> Dataset records
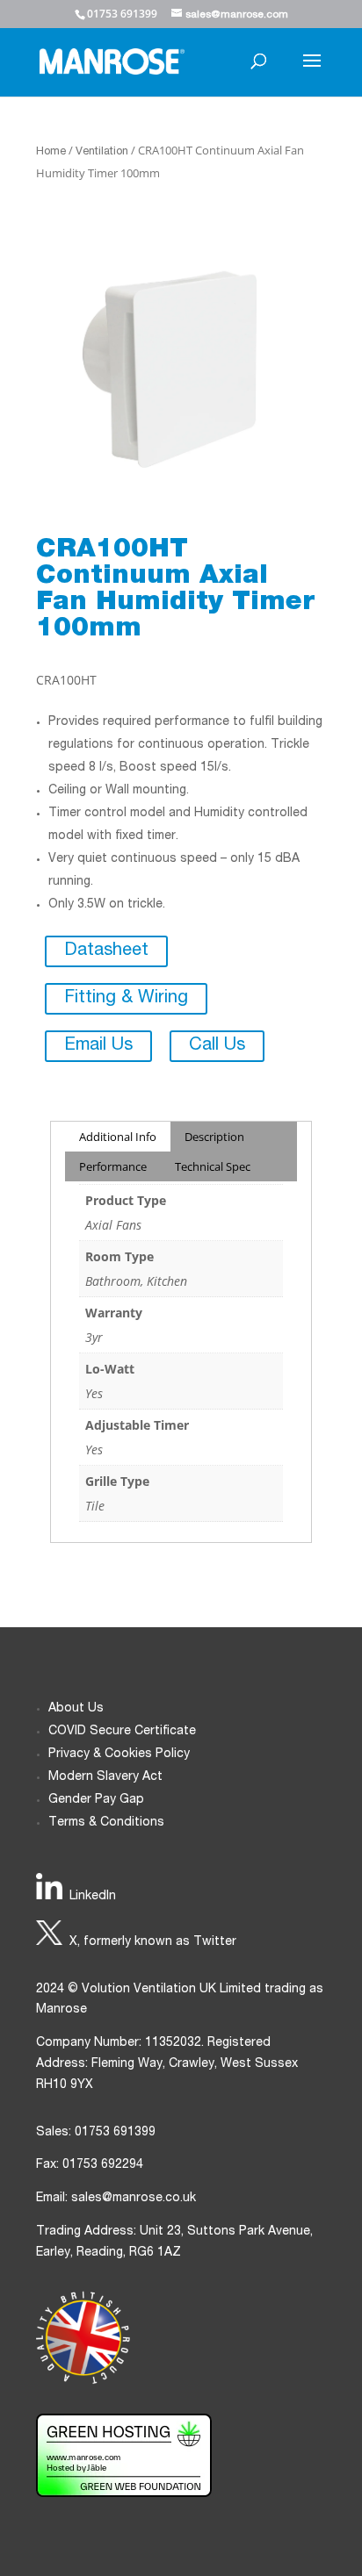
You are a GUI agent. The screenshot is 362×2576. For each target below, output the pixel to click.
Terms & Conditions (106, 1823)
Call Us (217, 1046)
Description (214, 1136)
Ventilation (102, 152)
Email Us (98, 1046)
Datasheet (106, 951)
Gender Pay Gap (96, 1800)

> Task prompt
Exactly the lines from the one with "Call Us (217, 1046)" through the last line of the listing above must make up your answer.

> Exercise result
Call Us (217, 1046)
Description (214, 1136)
Ventilation (102, 152)
Email Us (98, 1046)
Datasheet (106, 951)
Gender Pay Gap (96, 1800)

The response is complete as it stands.